What can ease my Mom's move from my home to assisted living memory care facility?

Jackie, every person going into Assisted Living will react differently. There will be a learning curve for your Mom to know where her apartment is located, recognizing the faces of the Staff, trying out new food, and hopefully making new friendships among the other residents.

Before Dad moved into a senior facility, the facility had a social hour each day. I decided that Dad may enjoy going to the social hour just to get a feel of the place. His apartment wasn't ready so the facility was more than happy for him to join the daily social hour. That help make him feel more like home once his apartment was ready for his furniture, etc.

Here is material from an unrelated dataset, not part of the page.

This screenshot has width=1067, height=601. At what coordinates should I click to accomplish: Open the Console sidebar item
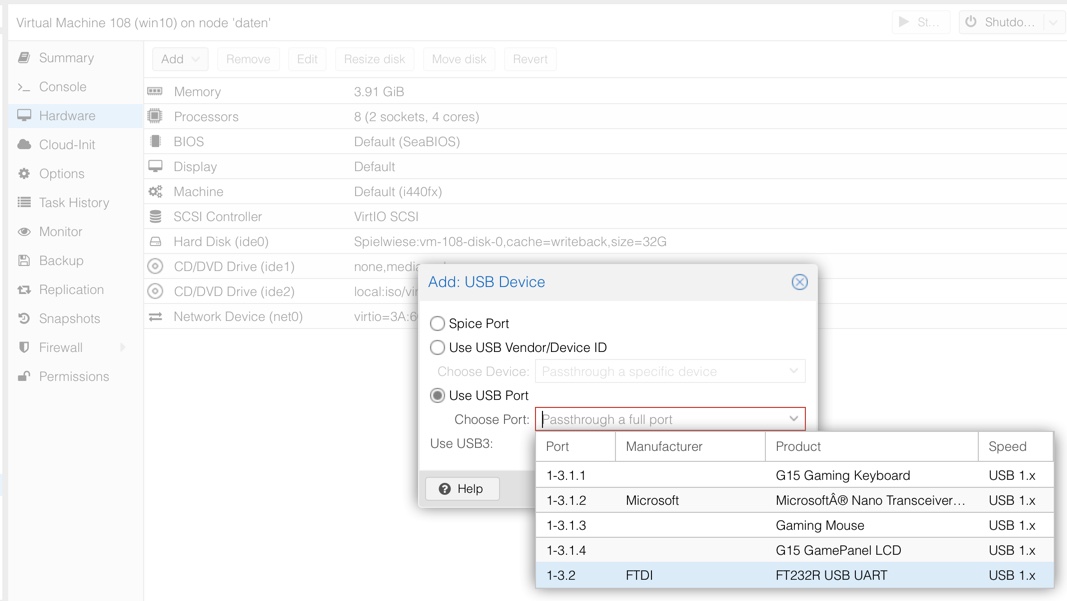62,87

As much as you can, set up the AL like her current bedroom; take her furniture, store the same things in the drawers, etc. Are there photos your mother displayed for years in her home that you can take to the AL? Although your mother may be beyond recognizing her stuff, she may not be at a subconscious level. My father's vascular dementia was never as bad as you described your mother's condition but seeing "his" furniture when waking in the MC seemed to help him orient himself. In the hospital, he needed a person he recognized.

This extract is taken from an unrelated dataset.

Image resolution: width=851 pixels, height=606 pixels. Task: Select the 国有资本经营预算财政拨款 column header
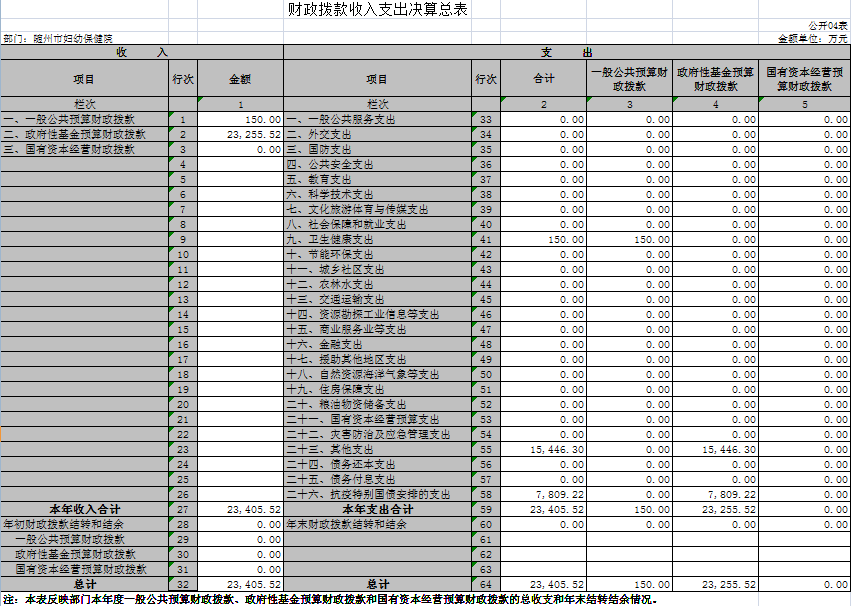[x=806, y=79]
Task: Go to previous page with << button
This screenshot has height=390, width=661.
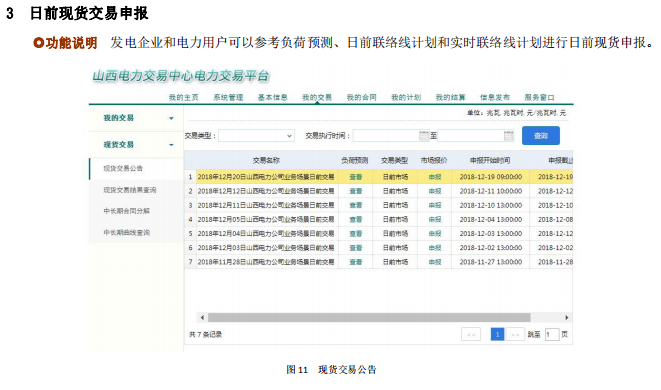Action: coord(471,334)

When are you hoping your mother will be admitted to the new facility, Jackie?

I get a feeling from your post that you are more worried about the move than your mother herself is - would that be fair to say?

Two things strike me especially.

1. If your mother sometimes doesn't understand that you are her daughter, how would she make the connection between her being in a different home and your having made this happen? She may feel confused, she may express this as having "been abandoned," but these are aspects of her dementia, they're not a rational protest against this factual decision to place her in memory care. Still sad and hard to witness, of course, I understand; but not an argument for keeping her at home with you - in a place she doesn't recognise as her own, with a person whose status as her daughter she doesn't recognise.

2. This surprised me when I first read about it, but it does make sense. When a person's dementia is as advanced as your mother's sounds, the advice from the dementia care providers I most respect - MHA, to name names - is that you do not involve them in forward planning. It is burdensome, it increases confusion, and it creates feelings of insecurity. The person may take in that there is change afoot, but they cannot retain the information they would need to feel comfortable and in control about the change.

What you do do is continue to consult them on any points they are still able to manage. For example: "this is a lovely blanket! Was it a gift from someone special, perhaps? Do you like blue best?" - so then the blue blanket, or the pink cushions, or the patchwork eiderdown make it onto the packing list according to what she says.

So, the point being: don't at this stage attempt to help your mother "look forward" to her new home. Instead, make the best preparations you can to have familiar objects around her; and when the big day comes give her clear, step by step instructions and masses of reassurance.

Also, talk to the admissions team at the facility and ask them to talk you through what to expect. The calmer and more confident you are, the easier it should be.

Thank you all for your answers. She has been in for 2 days now. It's been up and down, and I really do think she is displaying a fear of abandonment as you said, Countrymouse. I did set up he room with familiar items and displayed lots of family photos. And you are right about "looking forward," she is not ready for that now. I find myself being a helicopter daughter--I think I should probably back off some and let the ladies there help transition her. I plan to work on letting go a bit this and next week. Again, thanks to all who took time out of your busy days to lend advice.

The adjustment is different for everyone. One thing you must do, as you say you will, is to back off and let the carers at the facility provide her care. That is the only way that she will be able to get to the point of trusting them. You need to let them do their jobs that is how they will learn how to best care for mom.

Don't be surprised if you notice a further, rapid decline in mom. This happens frequently following moves by those with dementia.

And no guilt. You were honest with yourself to realize that the necessary care was becoming too difficult for you to manage. That is often the most difficult for so many when a move becomes necessary.